— BEGIN Document extract —
Within the decade between 2009 and 2018, at least 1,214 people were killed and 834 were wounded in 194 mass shootings in the US, an average of 19 shootings each year, according to gun control advocacy group Everytown for Gun Safety.

In Colorado, the rate of gun deaths is 14.22 per 100,000 residents, slightly above the national rate of 11.9 per 100,000 residents, according to the Giffords Law Centre. Most gun deaths in the state are suicides. In 2019, 836 people in the state died from gun violence. Suicides accounted for 636 of those deaths.

In 2020, at least 513 people were killed and more than 2,500 people were injured in 611 mass shootings in the US, according to the Gun Violence Archive.

That year, Colorado reported 11 mass shootings that killed six people and injured 52 others, including a mass shooting in Denver on 16 August that saw two people killed and four others injured. At least nine people were injured in a separate shooting earlier that month.

In 2019, at least 465 people were killed and more than 1,700 people were injured in 417 mass shootings in the US. That year, Colorado saw four mass shootings that killed two and injured 20.

A judge blocked a local ban on assault weapons

In 2018, in the wake of the killing of 17 people at Marjory Stoneman Douglas High School in Parkland, Florida, the Boulder City Council unanimously passed two ordinances that banned the possession of assault-style weapons and high-capacity magazines, defined as “any ammunition-feeding device with the capacity to accept more than 10 rounds”.

The ban on assault weapons included certain pistols and semi-automatic rifles with pistol grips, folding or telescoping stocks, or grips that allow a weapon to be held with a non-trigger hand.

Boulder’s City Council also created a permit system for people who had previously owned any of those weapons.
— END Document extract —
— BEGIN Entries —
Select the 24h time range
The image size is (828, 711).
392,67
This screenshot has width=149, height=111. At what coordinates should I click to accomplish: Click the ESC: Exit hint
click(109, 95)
— END Entries —
• [What is required] In the text on gun violence, what ammunition capacity defines a high-capacity magazine under the Boulder ordinances?

• [Result below] Any ammunition-feeding device that can accept more than 10 rounds.